Fin qui potrebbe sembrare non esserci nessun problema. Il problema purtroppo c’è poiché attualmente non è presente una normativa di valore legale che tuteli un’azienda che voglia possedere un conto in criptomoneta. Non è così ovunque nel mondo, ma semplicemente nella stragrande maggioranza degli Stati, ad eccezione della Svizzera e di Malta nelle nostre immediate vicinanze.
Il problema del valore legale è una questione molto delicata, per giunta nei casi di introduzione di nuove metodologie, nuove tecnologie in uno Stato o Continente. Attualmente alcuni Stati, tra i quali quelli citati prima, si sono già mossi per colmare le naturali lacune in materia di blockchain legal, ecco perché nei loro territori di competenza la questione illegalità è molto circoscritta, quindi velocemente verificabile per un’azienda.
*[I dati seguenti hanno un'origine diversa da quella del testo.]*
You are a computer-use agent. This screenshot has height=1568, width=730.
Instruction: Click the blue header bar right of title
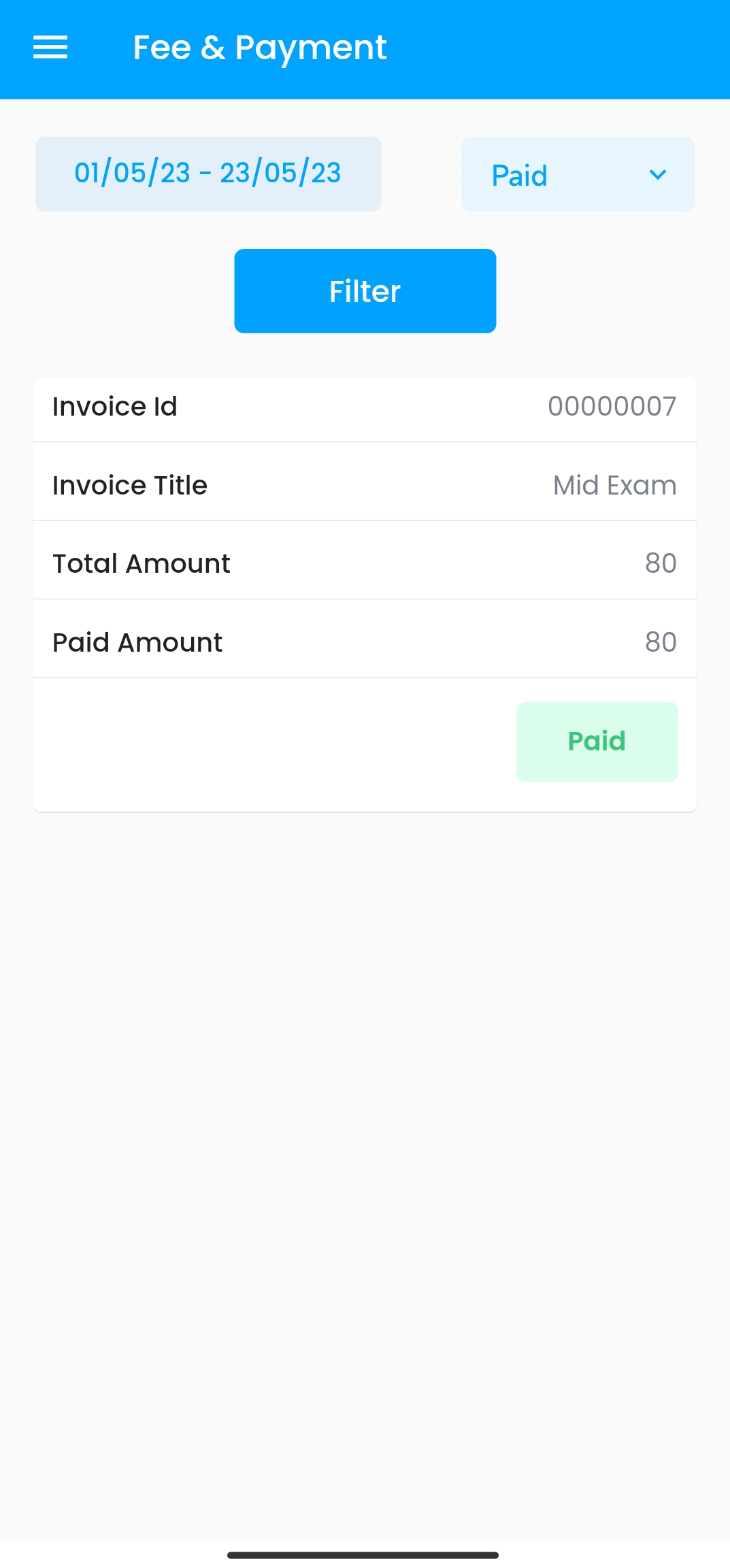point(558,49)
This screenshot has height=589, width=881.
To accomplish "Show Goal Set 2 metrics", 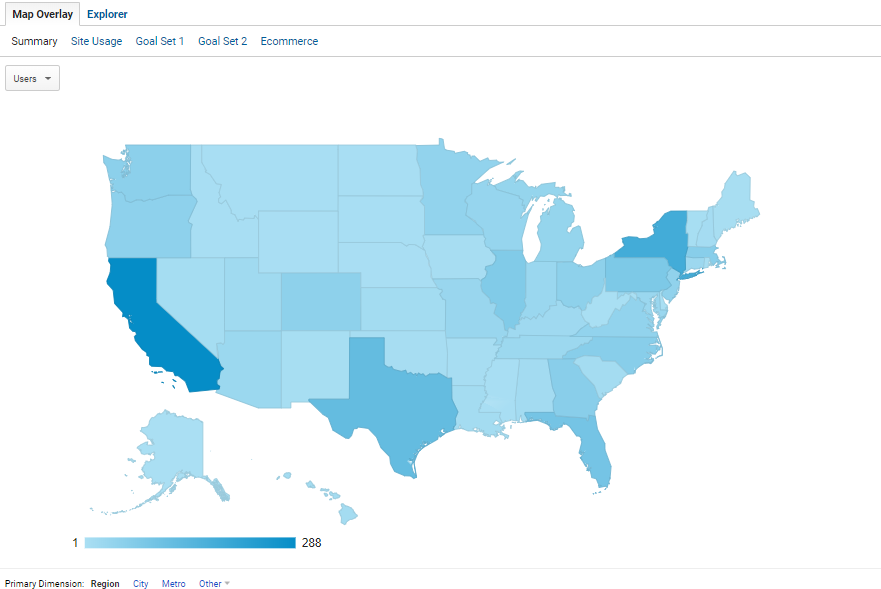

La cosa cambia all’interno di altri Stati o dei confini europei: essendo una tecnologia sviluppatasi enormemente solo di recente, si muove all’interno delle conseguenti lacune normative-legislative che dettano il valore legale in merito. Inoltre, soprattutto nel caso di quest’ultime, la giurisdizione utilizza sovente il principio dell’“analogia”, secondo il quale viene dato (dal giudice o dalla Corte) un giudizio obiettivo al caso espresso, intervenendo in modo deduttivo basandosi su una diversa disciplina, ma già normata, ritenuta analoga, o desumendo tramite principi generali dell’ordinamento.
Questi sono concetti di fondamentale importanza per un’azienda poiché, se non approcciati con la dovuta precisione rischiano di costare molto all’azienda stessa in quantità di tempo impiegato o capitali immobilizzati in strumenti dichiarati illegittimi “ex-post” o dei quali è stata poi dichiarata l’illegittimità di un preciso uso.
Ecco che diviene ben chiaro il problema che si propone in un ambito ben più esteso del classico ecosistema utente: il valore legale Per un’azienda diventa difficile, quindi, operare legalmente con questa tecnologia. La conseguenza diretta è che tutto il sistema, così presentato ed usato, non è più così facile e privo di rischi come sembra.
Questo non vuol dire certo che la tecnologia blockchain non possa essere applicata all’ambiente Azienda; il concetto rimane e rimarrà sempre lo stesso: la differenza tra utile o non utile, legale o non legale, performante o non performante, non lo fa tanto la tecnologia blockchain in sé, bensì il come essa viene applicata all’ecosistema di riferimento. Non si può certo giudicare un pesce da come corre i 100 metri; ciascuno strumento deve essere settato nel miglior modo possibile in relazione al settore lavorativo nel quale poi impatterà.